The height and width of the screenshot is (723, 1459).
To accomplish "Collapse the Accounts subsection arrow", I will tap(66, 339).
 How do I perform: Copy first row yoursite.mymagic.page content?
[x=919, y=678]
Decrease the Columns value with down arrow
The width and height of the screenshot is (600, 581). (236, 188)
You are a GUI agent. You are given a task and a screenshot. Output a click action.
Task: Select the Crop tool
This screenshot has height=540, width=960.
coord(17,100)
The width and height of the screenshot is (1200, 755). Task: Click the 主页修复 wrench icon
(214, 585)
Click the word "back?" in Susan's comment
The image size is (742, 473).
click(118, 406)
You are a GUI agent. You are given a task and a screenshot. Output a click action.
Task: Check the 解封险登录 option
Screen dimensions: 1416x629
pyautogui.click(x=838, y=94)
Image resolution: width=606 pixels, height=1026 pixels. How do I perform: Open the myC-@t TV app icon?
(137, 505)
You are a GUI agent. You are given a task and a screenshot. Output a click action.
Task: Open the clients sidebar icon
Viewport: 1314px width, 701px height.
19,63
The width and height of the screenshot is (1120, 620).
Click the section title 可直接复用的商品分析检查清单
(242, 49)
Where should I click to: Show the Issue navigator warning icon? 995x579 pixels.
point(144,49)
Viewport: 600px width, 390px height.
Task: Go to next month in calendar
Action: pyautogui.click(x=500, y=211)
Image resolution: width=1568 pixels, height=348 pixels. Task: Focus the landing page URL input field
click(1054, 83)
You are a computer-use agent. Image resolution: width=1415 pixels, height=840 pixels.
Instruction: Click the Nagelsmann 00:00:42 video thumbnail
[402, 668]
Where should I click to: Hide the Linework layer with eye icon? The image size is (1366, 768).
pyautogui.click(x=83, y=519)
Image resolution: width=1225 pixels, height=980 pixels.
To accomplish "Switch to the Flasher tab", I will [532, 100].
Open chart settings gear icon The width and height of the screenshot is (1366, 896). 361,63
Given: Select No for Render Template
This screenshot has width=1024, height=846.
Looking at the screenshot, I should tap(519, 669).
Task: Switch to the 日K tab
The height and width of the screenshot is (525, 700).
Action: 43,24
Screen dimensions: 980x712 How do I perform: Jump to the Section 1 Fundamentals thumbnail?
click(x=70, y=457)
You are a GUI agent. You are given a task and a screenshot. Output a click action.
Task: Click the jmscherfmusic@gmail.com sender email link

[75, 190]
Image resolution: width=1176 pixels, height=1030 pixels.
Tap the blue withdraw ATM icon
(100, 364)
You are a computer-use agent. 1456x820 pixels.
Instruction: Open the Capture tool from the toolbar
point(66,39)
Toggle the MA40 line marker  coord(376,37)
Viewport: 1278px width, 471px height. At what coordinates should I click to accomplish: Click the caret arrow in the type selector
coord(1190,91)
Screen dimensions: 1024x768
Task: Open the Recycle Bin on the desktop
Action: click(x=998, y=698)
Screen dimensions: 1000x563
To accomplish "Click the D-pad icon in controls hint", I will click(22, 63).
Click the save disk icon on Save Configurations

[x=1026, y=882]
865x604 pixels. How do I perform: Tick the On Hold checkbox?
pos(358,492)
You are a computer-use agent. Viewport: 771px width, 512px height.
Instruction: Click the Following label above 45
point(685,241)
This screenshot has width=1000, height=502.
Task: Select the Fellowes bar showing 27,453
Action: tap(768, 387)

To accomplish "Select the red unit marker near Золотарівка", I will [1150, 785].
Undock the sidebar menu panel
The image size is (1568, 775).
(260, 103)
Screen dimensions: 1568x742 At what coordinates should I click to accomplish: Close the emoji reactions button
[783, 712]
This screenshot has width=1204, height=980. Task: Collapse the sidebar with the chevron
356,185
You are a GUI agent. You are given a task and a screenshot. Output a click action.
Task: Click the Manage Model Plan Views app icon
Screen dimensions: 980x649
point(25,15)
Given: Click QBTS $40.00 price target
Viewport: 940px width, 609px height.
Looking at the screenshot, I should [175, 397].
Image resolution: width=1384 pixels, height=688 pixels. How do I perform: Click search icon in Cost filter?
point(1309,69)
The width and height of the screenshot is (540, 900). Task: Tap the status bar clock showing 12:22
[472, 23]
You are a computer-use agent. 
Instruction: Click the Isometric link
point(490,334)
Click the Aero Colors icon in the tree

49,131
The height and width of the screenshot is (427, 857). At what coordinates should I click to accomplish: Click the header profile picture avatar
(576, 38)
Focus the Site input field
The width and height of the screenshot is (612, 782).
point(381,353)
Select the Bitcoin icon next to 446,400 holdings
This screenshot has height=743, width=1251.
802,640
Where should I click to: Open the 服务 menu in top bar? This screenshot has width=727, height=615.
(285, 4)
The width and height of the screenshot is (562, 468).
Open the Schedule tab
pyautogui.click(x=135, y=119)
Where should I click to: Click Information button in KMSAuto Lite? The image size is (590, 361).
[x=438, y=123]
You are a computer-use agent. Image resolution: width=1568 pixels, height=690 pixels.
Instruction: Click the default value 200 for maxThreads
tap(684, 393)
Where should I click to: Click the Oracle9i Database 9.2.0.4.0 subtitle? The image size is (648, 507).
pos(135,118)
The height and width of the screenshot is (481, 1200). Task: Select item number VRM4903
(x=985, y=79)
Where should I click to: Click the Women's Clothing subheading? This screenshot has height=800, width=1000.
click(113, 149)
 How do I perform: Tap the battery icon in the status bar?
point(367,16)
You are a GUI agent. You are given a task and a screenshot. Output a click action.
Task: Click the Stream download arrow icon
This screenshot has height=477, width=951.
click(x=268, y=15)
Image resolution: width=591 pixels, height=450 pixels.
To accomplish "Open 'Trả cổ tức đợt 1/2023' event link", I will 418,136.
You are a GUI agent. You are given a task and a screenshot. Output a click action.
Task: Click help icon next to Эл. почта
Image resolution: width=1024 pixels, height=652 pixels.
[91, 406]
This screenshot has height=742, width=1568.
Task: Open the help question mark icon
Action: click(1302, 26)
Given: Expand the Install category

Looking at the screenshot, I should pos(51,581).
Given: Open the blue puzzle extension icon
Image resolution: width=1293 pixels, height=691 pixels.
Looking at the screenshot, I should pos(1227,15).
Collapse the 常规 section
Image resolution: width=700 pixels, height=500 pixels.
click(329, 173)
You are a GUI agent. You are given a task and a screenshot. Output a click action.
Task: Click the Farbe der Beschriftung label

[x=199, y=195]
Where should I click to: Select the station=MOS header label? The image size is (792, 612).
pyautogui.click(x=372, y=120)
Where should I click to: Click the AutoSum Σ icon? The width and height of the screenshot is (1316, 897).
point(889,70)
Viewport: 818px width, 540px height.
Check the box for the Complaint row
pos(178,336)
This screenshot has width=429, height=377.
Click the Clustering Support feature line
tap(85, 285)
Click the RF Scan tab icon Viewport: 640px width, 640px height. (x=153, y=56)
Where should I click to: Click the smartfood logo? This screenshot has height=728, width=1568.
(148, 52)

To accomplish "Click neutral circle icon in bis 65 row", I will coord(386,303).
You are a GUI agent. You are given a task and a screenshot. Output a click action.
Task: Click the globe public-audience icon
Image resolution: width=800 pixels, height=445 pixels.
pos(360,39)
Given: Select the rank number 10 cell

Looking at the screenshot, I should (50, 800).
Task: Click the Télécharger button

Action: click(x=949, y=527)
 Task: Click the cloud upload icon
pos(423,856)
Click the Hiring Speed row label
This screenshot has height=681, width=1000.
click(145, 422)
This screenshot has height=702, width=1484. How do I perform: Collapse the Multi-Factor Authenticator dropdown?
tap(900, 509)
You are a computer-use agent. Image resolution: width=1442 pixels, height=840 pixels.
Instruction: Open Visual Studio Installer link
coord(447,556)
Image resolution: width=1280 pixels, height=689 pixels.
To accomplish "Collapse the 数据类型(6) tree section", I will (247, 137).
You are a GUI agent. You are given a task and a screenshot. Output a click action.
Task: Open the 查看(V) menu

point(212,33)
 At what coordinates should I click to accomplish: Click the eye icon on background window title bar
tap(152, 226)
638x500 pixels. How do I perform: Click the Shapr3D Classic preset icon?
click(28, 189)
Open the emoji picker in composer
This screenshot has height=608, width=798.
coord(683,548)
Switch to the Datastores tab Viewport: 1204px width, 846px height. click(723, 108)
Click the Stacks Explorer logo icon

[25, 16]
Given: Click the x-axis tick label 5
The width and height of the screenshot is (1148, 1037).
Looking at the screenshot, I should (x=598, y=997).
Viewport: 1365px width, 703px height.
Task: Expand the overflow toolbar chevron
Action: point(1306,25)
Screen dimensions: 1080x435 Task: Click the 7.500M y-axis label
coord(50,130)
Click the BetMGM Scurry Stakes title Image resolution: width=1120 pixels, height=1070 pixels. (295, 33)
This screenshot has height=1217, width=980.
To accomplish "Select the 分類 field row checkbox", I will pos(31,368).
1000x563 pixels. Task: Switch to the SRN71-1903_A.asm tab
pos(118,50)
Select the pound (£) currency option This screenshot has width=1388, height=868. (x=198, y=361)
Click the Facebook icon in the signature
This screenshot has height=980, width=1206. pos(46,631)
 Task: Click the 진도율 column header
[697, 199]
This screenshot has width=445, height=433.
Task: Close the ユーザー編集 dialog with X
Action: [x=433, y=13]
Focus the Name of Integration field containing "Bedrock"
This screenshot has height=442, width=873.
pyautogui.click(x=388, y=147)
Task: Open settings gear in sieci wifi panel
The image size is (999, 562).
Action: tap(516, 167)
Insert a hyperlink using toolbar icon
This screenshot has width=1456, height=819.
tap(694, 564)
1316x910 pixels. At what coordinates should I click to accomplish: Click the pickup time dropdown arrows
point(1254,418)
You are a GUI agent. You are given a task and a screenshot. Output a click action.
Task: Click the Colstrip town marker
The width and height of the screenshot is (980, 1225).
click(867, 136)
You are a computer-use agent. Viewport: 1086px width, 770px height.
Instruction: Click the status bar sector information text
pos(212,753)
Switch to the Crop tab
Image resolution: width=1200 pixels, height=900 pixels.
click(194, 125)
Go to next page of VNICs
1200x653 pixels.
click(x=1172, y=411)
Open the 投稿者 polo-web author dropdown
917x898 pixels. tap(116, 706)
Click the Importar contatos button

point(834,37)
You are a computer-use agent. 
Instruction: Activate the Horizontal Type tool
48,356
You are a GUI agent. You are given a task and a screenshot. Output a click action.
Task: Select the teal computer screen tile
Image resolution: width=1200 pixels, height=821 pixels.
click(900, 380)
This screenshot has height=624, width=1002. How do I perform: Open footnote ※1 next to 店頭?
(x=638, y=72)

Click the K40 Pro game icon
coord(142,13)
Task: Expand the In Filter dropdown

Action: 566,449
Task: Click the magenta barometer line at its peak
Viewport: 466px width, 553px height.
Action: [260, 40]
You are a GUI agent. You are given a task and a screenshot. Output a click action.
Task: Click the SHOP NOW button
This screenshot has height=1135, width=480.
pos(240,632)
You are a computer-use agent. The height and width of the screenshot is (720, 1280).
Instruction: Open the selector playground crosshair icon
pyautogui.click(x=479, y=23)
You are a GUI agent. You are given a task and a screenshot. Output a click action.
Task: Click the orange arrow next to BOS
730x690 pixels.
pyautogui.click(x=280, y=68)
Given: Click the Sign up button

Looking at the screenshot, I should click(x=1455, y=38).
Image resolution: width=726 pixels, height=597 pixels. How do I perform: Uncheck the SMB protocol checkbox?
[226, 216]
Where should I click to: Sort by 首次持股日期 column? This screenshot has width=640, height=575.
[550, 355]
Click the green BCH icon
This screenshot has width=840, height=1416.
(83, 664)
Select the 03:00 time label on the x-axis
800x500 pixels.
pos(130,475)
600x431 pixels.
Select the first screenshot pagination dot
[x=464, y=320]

= = = =

## Task details
Copy each line of the records that contains the word "option".

## Written response
Task: Check the 解封险登录 option
Select the pound (£) currency option This screenshot has width=1388, height=868. (x=198, y=361)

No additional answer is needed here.